Ma senza alcun dubbio tutti conoscono il poster in quadricromia di Barack Obama dal titolo «Hope»: l’immagine simbolo della campagna elettorale del 2008, divenuta talmente famosa da entrare nella National Portrait Gallery di Washington.

Dal 24 novembre al 22 dicembre la galleria Rosso27 ospita un’esposizione di 55 serigrafie di Fairey, un nucleo che ne ripercorre l’intera carriera dal 1988 ad oggi. La mostra prende il titolo da un’altra sua celebre stampa, «Peace Girl»: il ritratto di una donna che rimanda allo stile Liberty con la scritta «Make Art Not War». In galleria è esposta una serie di immagini di grande efficacia comunicativa che occhieggiano alla grafica di inizio secolo, ma anche a quella degli anni ’60 e ’70.
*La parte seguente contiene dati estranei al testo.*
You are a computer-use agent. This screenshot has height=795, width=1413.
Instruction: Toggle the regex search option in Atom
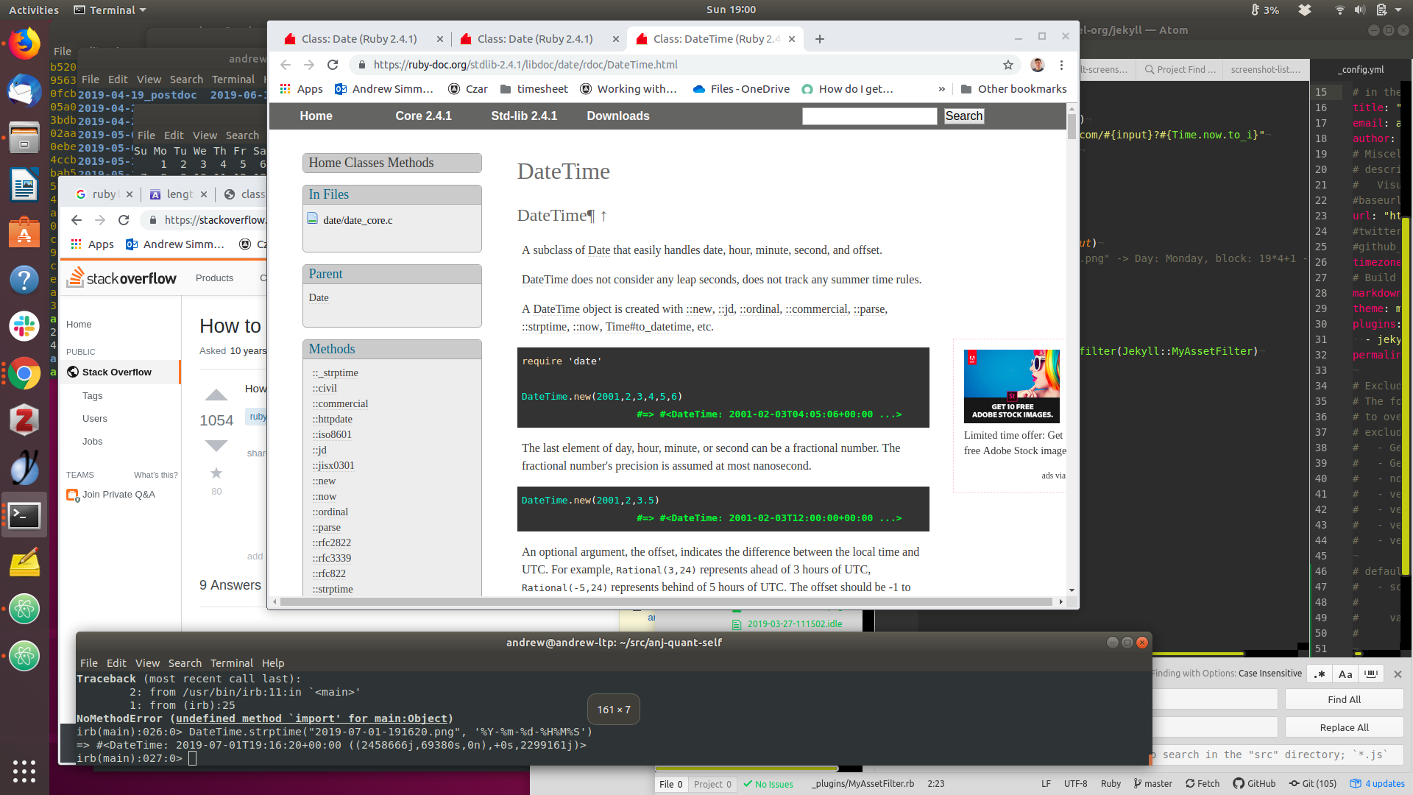[x=1320, y=674]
Lo stile di Obey è inconfondibile, così come incontestabile è la caparbia volontà di creare un vero e proprio brand, con tanto di siti internet che mettono in vendita poster, adesivi, magliette, felpe, gadget, skateboard ecc. Un approccio che ha fatto storcere il naso a molti «puristi» della Street art ma che ha innegabilmente contribuito a fare di Fairey un vero imprenditore di se stesso che dalla Carolina del Sud (dove è nato nel 1970) si è guadagnato la ribalta mondiale.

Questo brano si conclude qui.